The operating system is loaded through a bootstrapping process, more succinctly known as booting. A boot loader is a program whose task is to load a bigger program, such as the operating system.
When you turn on a computer, its memory is usually uninitialized. Hence, there is nothing to run. Early computers would have hardware that would enable the operator to press a button to load a sequence of bytes from punched cards, punched paper tape, or a tape drive. Switches on the computer’s front panel would define the source of the data and the target memory address. In some cases, the boot loader software would be hard wired as non-volatile memory (in early computers, this would be a grid of wires with cuts in the appropirate places where a 0-bit was needed).
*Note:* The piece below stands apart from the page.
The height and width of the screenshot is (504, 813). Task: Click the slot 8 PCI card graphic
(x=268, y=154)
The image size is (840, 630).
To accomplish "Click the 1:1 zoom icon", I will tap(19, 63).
In early minicomputer and microcomputer systems systems, a computer operator would use the switches on the computer’s front panel to toggle in the code to load in a bigger program, programming each memory location and then starting the program. This program might do something basic such as read successive bytes into memory from a paper tape attached to a teletype.
In later systems, read-only memory would contain a small bootloader that would have basic intelligence to read, say, the first sector (512 bytes) of a disk.
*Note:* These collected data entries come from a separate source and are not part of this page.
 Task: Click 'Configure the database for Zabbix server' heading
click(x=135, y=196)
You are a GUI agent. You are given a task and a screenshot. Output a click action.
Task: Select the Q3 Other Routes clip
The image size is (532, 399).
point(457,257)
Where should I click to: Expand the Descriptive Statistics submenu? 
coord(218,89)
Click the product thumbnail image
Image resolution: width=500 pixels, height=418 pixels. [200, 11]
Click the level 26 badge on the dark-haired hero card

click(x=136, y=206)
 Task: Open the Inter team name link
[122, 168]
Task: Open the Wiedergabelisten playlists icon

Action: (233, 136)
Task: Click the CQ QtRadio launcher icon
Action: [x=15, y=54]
Since this initial program had to be as small as possible, it would have minimal capabilities. What often happened is that the boot loader would load another boot loader, called a second stage loader, which was more sophisticated. This second stage loader would have error checking, among possibly other features, such as giving the user a choice of operating systems to boot, the ability to load diagnostic software, or enabling diagnostic modes in the operating system. This multi-stage boot loader, having a boot loader load a bigger boot loader, is called chain loading.
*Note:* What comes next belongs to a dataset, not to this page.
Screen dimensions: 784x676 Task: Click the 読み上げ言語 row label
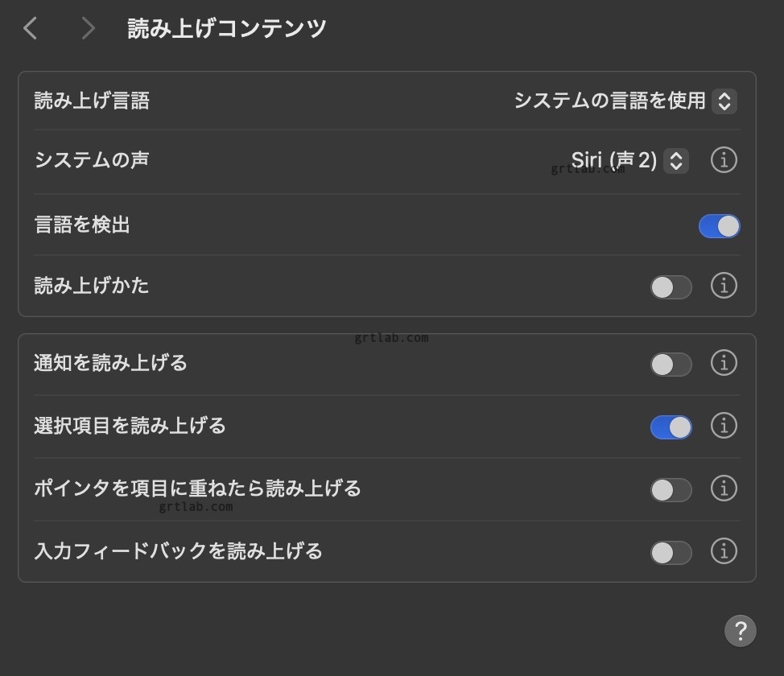[x=92, y=101]
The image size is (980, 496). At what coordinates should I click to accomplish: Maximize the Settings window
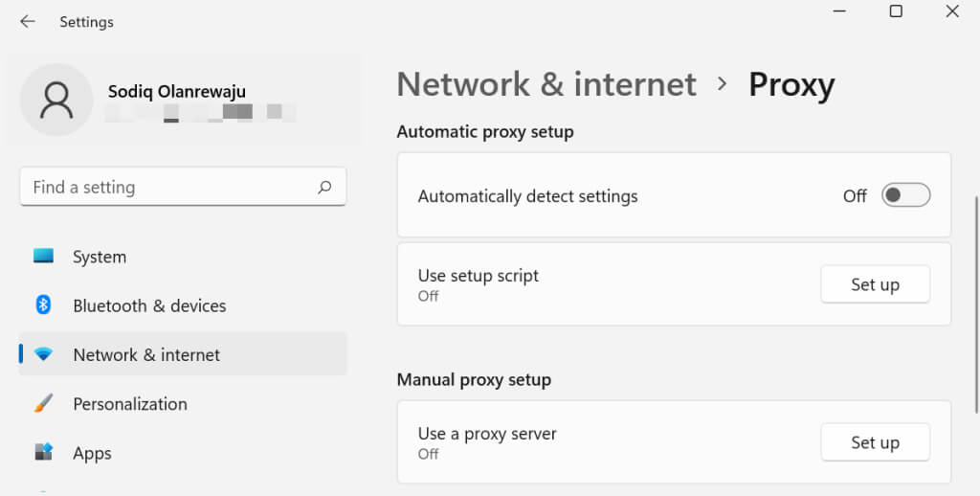tap(896, 11)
The boot loader will often perform some core initialization of the system hardware and will then load the operating system. Once the operating system is loaded, the boot loader transfers control to it and is no longer needed. The operating system will initialize itself, configure the system hardware (e.g., set up memory management, set timers, set interrupts), and load device drivers, if needed.
Intel-based (IA–32) startup
To make the example of the boot process concrete, let us take a look at 32-bit Intel-compatible PCs (we’ll get to 64-bit systems in a bit). This architecture is known as IA–32 (Intel Architecture, 32-bit) and defines the instruction set of most Intel microprocessors since the Intel 80386 that was introduced in 1986. It is still supported on Intel’s latest processors.
An IA–32-based PC is expected to have a BIOS (Basic Input/Output System, which comprises the bootloader firmware) in non-volatile memory (ROM in the past and NOR flash memory these days). The BIOS is a descendent of the BIOS found on early CP/M systems in that it contains low-level functions for accessing some basic system devices, such as performing disk I/O, reading from the keyboard, and accessing the video display. It also contains code to load a stage 1 boot loader.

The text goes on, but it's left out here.